Onset of chronic pulmonary aspergillosis (CPA) may occur during active pulmonary tuberculosis

Iain D Page1, William Worodria2, Alfred Andama2, Irene Ayakaka2, Richard Kwizera1,2, Lucian Davis3, Laurence Huang3 Malcolm Richardson1, David W Denning1

Abstract: 

Chronic pulmonary aspergillosis (CPA) is known to complicate successfully treated pulmonary TB.

Our recent cross-sectional survey in Uganda diagnosed CPA in 8.2% of 400 patients who had been cured of TB in the previous 7 years1.

This supports a recent estimate that the global prevalence of CPA secondary to TB is 1.3 million cases2.

CPA has a 5-year mortality of 50-85%.

CPA has been shown to be effectively treated with cheap, generic, oral itraconazole in resource-poor settings in an RCT.

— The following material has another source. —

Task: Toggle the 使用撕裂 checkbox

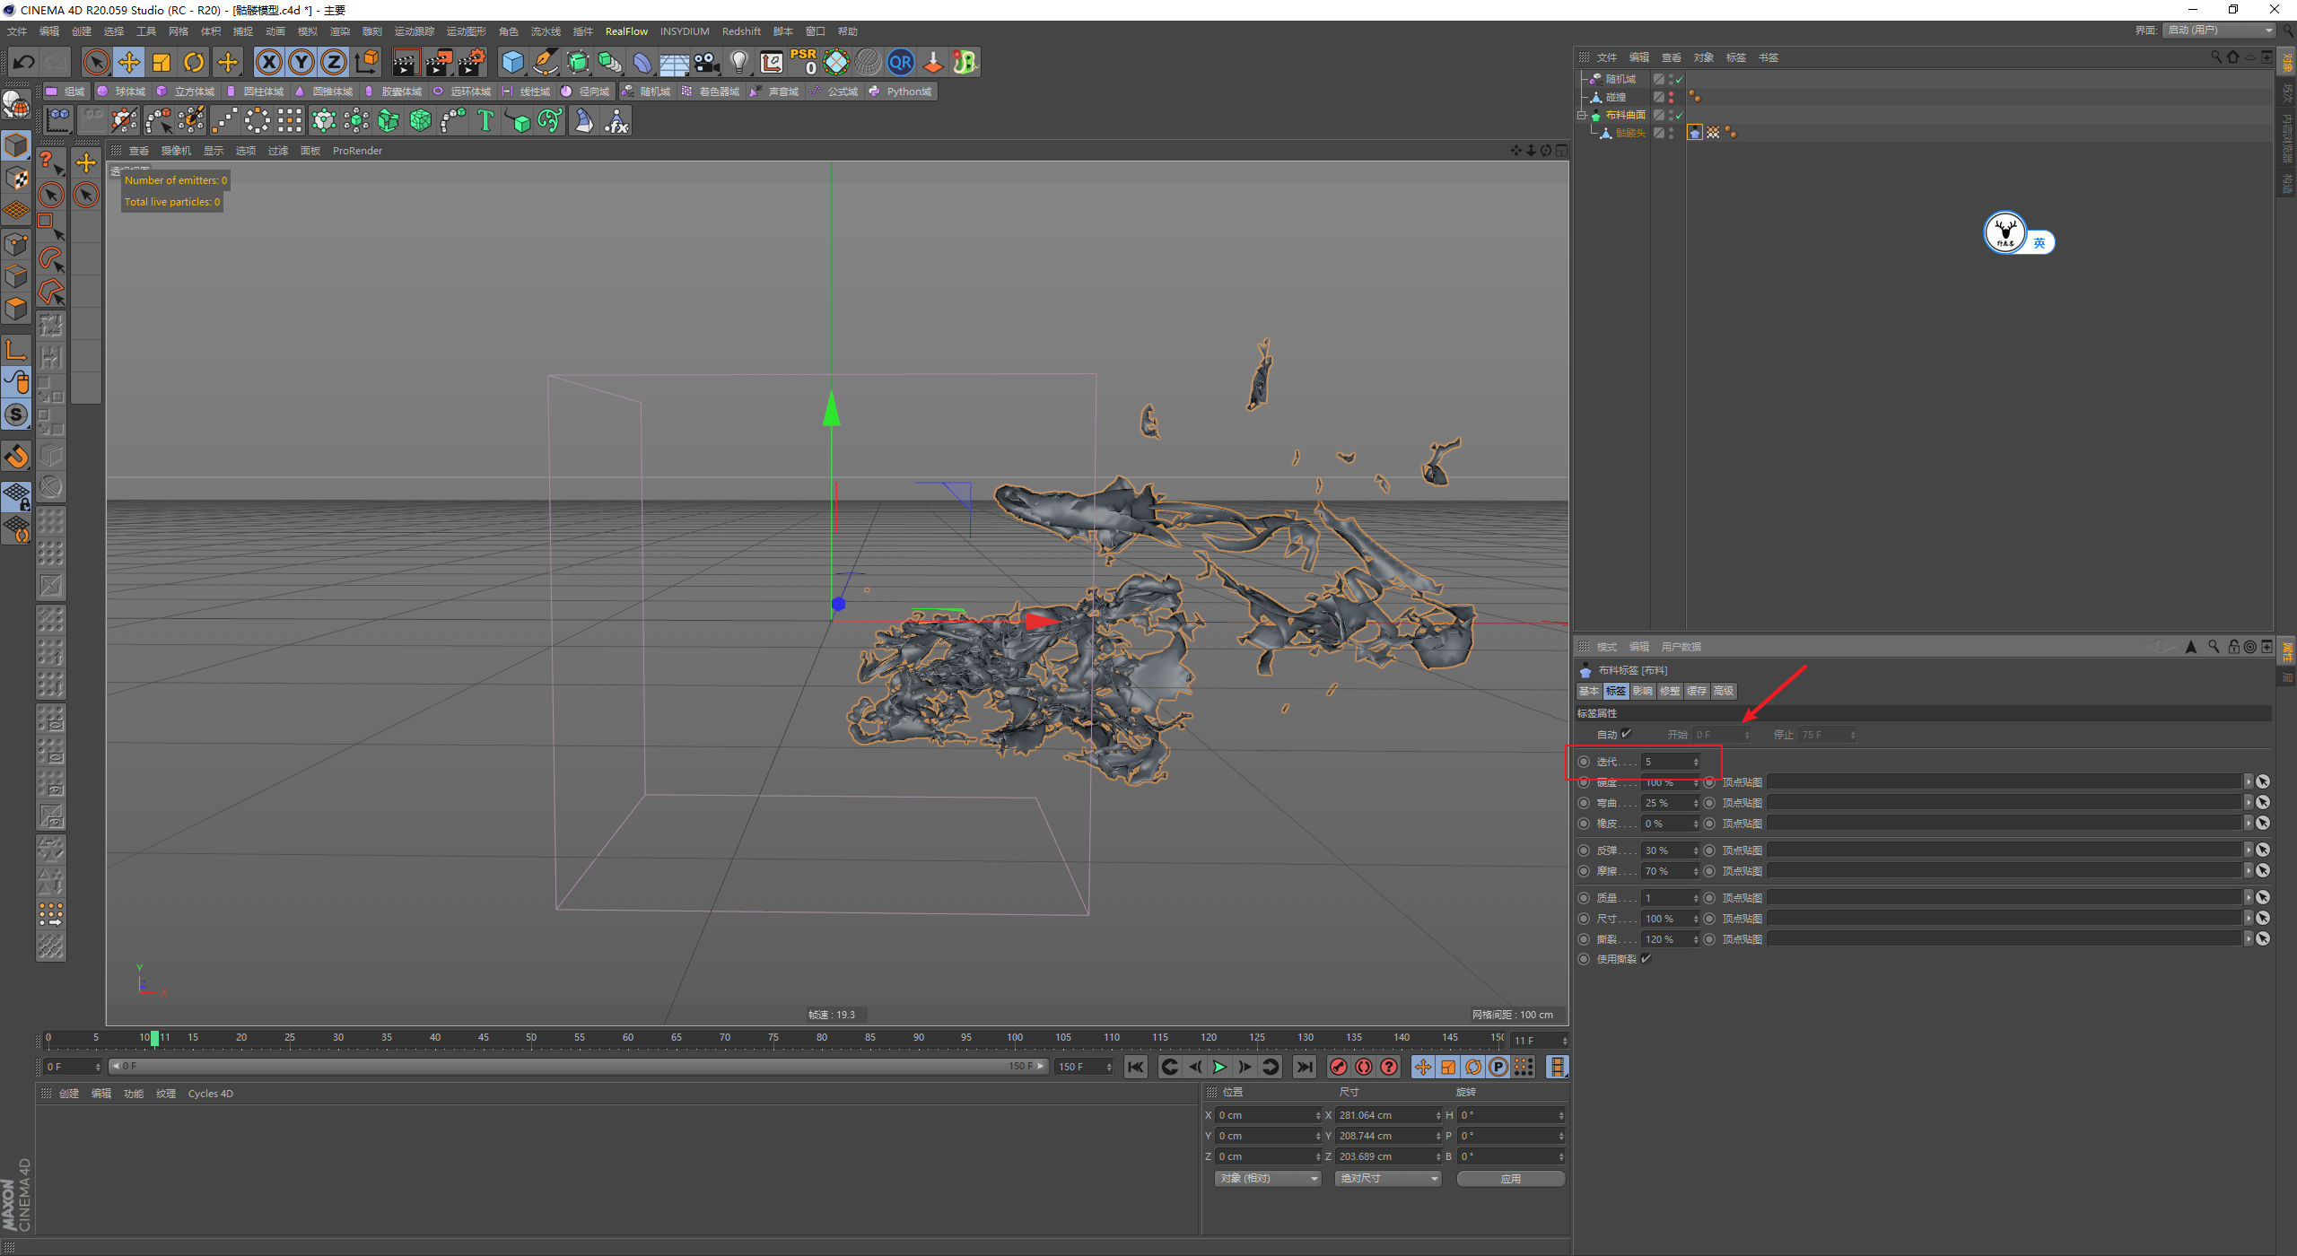Action: [x=1646, y=958]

CPA can be cured with surgery in selected cases.

CPA presents with chronic cough, haemoptysis, weight loss and raised levels of Aspergillus-specific IgG.

The most common radiological feature is progressive cavitation, with aspergilloma present in only 32% cases.

The clinical and radiological presentation of CPA is therefore normally almost identical to that of TB itself.

ESCMID guidelines suggest that CPA should only be diagnosed when other conditions with a similar presentation, including active tuberculosis, have been excluded.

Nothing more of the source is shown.